Furthermore, all three groups improved in the completion time when comparing the first and last trial. The novices and experts improved in mean non-zero force, maximum impulse and force volume. This improvement of skill, based on objective measurements, and the learning curve in robotic tissue handling skill confirms and extends our prior findings [5,6,7, 16]. This is of interest in daily practice regarding robotic suturing and knot tying, since increased psychomotor skills and hand–eye coordination translate into better tissue manipulation skills [17, 18].
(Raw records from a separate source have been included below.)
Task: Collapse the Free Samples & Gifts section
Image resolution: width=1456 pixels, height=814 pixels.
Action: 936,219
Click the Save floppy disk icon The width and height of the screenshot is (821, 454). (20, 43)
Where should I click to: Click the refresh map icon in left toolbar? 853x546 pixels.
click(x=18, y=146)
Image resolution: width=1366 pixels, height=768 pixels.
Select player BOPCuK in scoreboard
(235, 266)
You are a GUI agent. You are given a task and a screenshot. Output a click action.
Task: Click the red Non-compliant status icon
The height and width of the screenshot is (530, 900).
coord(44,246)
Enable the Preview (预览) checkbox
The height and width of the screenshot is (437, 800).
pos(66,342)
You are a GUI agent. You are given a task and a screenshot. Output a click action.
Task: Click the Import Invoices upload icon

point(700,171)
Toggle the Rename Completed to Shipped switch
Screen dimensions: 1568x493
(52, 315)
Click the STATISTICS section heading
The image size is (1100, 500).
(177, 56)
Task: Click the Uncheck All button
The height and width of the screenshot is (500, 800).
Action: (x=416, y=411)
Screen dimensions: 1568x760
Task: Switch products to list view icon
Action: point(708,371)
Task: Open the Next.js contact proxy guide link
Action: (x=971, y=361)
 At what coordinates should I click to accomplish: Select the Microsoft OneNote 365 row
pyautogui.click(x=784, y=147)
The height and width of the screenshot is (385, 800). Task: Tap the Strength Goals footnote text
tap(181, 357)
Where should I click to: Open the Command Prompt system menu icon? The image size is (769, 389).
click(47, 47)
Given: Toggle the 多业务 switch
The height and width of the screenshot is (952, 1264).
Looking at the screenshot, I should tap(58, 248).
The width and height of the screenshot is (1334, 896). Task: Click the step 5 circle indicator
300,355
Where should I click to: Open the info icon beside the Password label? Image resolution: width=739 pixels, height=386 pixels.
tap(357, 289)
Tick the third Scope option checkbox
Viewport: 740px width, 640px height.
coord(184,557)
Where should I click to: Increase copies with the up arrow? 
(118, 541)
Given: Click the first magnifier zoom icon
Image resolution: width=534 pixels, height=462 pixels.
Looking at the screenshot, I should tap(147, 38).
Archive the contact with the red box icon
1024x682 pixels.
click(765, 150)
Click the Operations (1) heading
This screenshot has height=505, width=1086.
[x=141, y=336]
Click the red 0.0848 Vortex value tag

Previously, the importance of forces and tissue manipulation in different experience groups was described by our research team [5, 7]. For robotic surgery, the differences are even more divergent due to the difficult learning curve of tissue treatment in RAS due to the lack of haptic feedback. Furthermore, a significant higher number of suture breakage was observed in the novice and intermediate group. In terms of clinical relevance, differences in force measurements could potentially be indicative of differences in surgical performance or outcomes. For example, if one group of trainees consistently applies higher or lower forces during training, this could potentially translate to differences in surgical precision or the risk of complications during actual surgery.

The ability to plot learning curves allows us to use regression analysis combined with artificial intelligence and machine learning to create predictive software that can be used to provide custom training to the user including an estimation of the amount of time needed on the trainers. This can have a tremendous effect on cost related factors in a time that most education budgets are under pressure.

Although direct force feedback lacks in most robotic platforms and therefore ex vivo training is of paramount importance, this study is the first to analyze and report objective interaction force assessment in robotic surgery training [19]. Some studies have researched grip force but not the force exerted on the tissue [20]. Furthermore, studies have been conducted with excessive force and instrument collisions in the da Vinci Skills Simulator (dVSS) [21,22,23,24,25,26]. However, this is limited to a virtual reality environment and does not translate to force exerted on tissue by instruments.

A strength of this study is the large sample size of participants from two international academic hospitals and thus increasing the generalizability of the construct validation. The participants performed a standardized suture and knot tying task which can not only be applied in a broad spectrum of daily practice but also is representative for the assessment and validation of laparoscopic and general surgical skill [27, 28]. Another strength is the use of previously validated objective force and time and metrics that represent instrument and tissue handling skills in laparoscopic skills training [5, 7, 29]. Furthermore, all trials were recorded and participants, peers and supervisors can review the performances. A limitation is that no motion parameters could be measured, due to the discrepancies of trocar instrument and da Vinci instrument diameter. In future studies that include combined force, motion and time parameters, the diameter of the motion sensors should be adjusted.

Conclusion

This study showed that it is possible to distinguish between different skill levels in robot-assisted surgery. This provides validity evidence and relevance for using objective assessment of tissue handling skills during simulation training for robotic surgery. Moreover, repetitive assessment showed learning curves over time. To ensure and quantify technical competency at the end of training, we advise surgical trainers to incorporate force-based assessment in robotic surgery training systems.